• [Work instructions]: Line by line, transcribe the data below exactly and pass over the images.

• [Exercise data]:
________________________

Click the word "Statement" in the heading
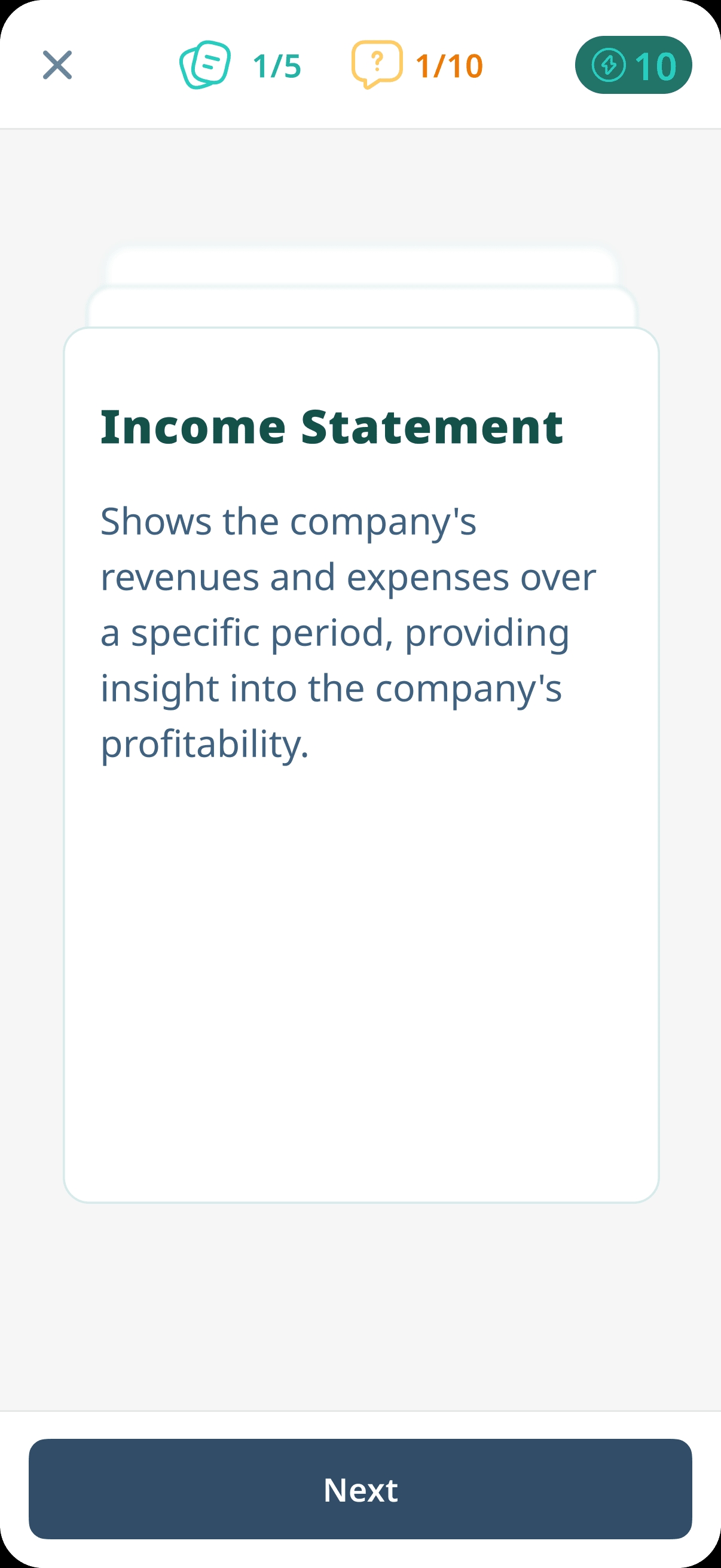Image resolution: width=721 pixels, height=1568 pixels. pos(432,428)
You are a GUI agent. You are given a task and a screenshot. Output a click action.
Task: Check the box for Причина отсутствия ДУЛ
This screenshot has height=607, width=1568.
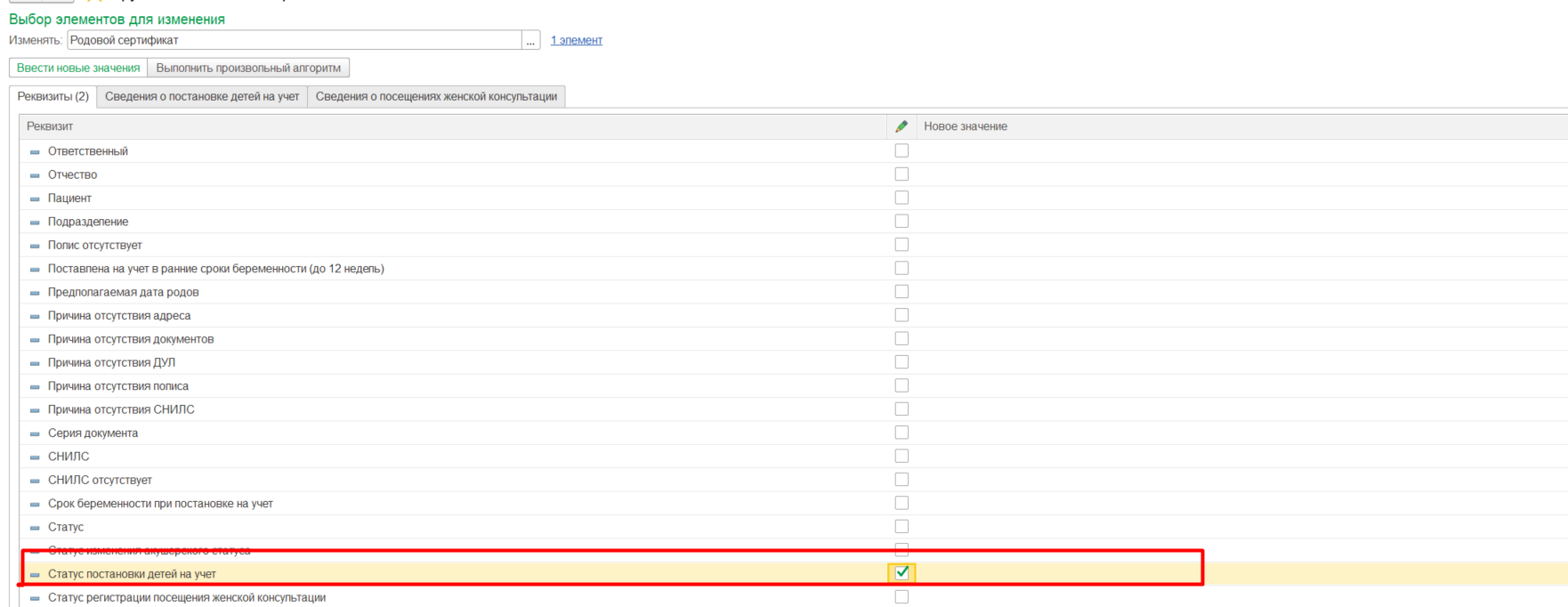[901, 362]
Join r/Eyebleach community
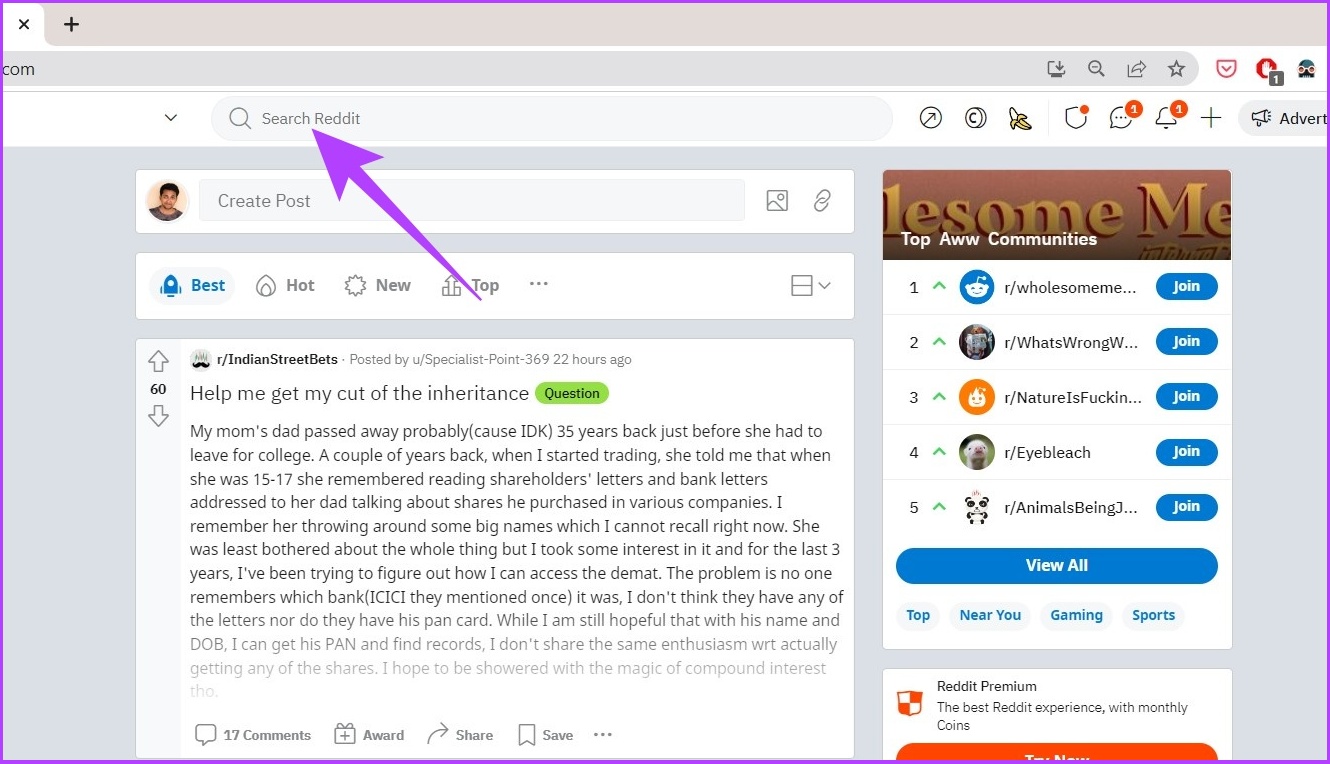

________________________

• [Response to the task]:
Click the word "Statement" in the heading
Image resolution: width=721 pixels, height=1568 pixels. pos(432,428)
You are a GUI agent. You are given a task and a screenshot. Output a click action.
Task: Check the box for Причина отсутствия ДУЛ
This screenshot has height=607, width=1568.
[901, 362]
Join r/Eyebleach community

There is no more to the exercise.